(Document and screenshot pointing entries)

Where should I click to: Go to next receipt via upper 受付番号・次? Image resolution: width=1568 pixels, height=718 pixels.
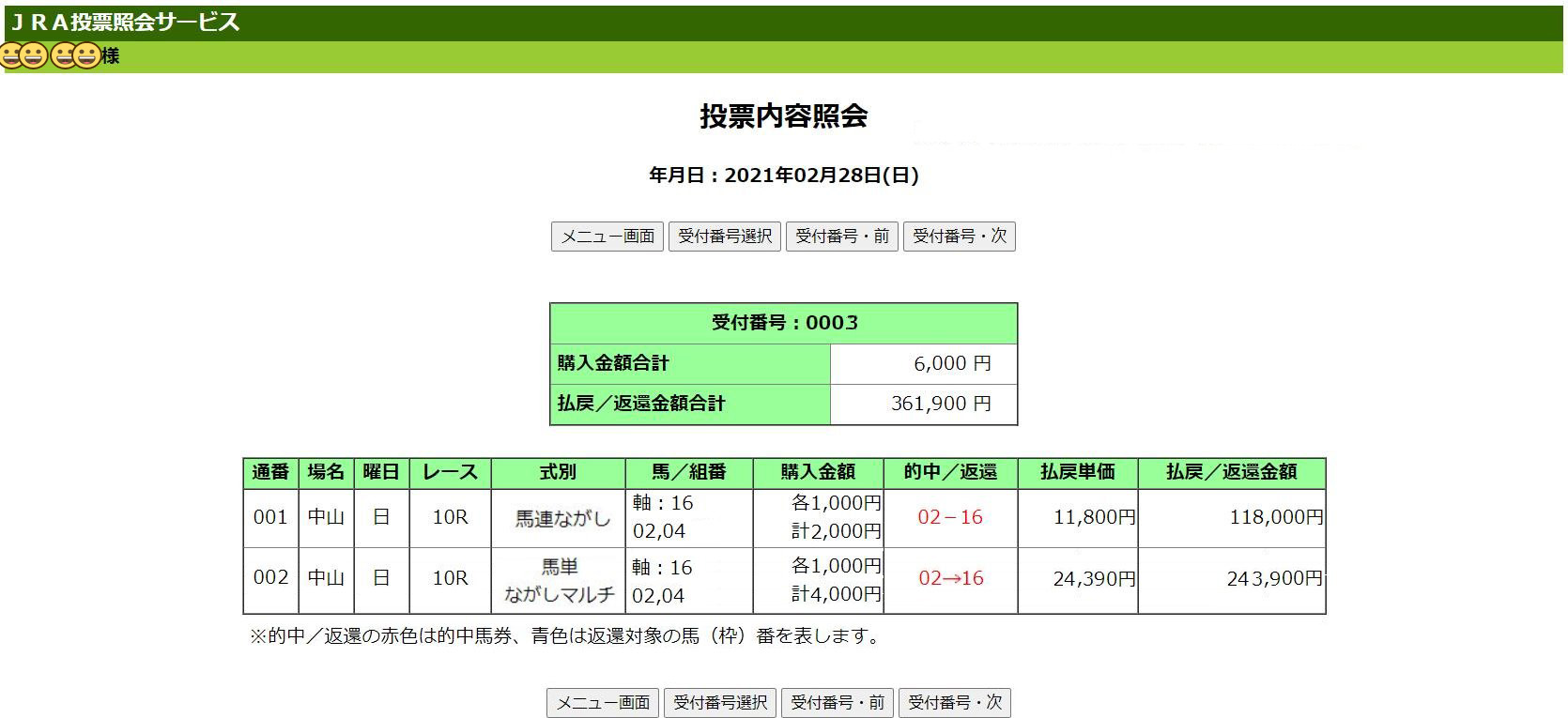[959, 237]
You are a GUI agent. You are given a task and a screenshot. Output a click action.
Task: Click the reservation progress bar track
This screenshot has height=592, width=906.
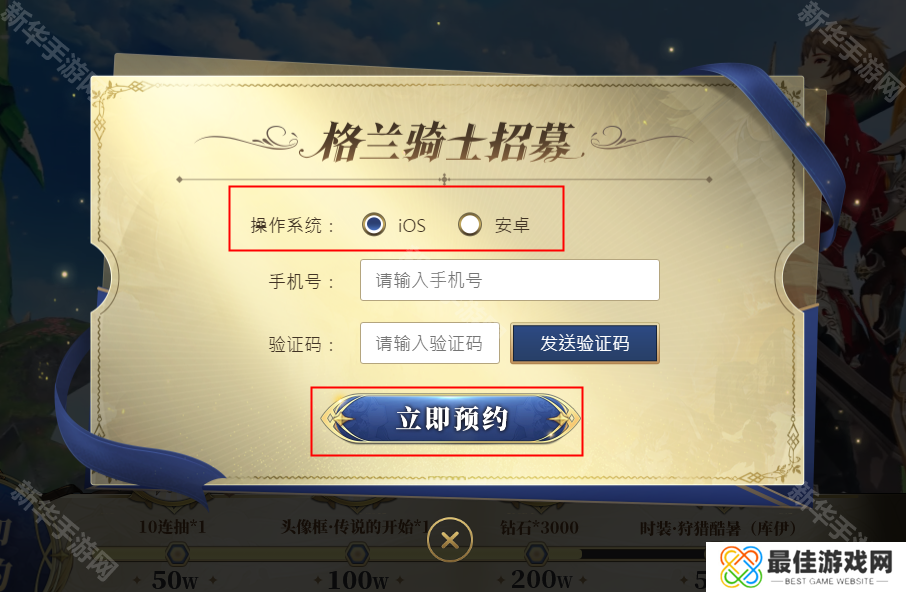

§ What to work on:
Rewrite the material above with every instance of "screenshot" changed to "screen capture" and everything else left as it is. Omit the pictures from your answer.

§ The response:
Where should I click to: Go to next receipt via upper 受付番号・次? Image resolution: width=1568 pixels, height=718 pixels.
[959, 237]
You are a GUI agent. You are given a task and a screen capture. Output a click action.
Task: Click the reservation progress bar track
This screen capture has height=592, width=906.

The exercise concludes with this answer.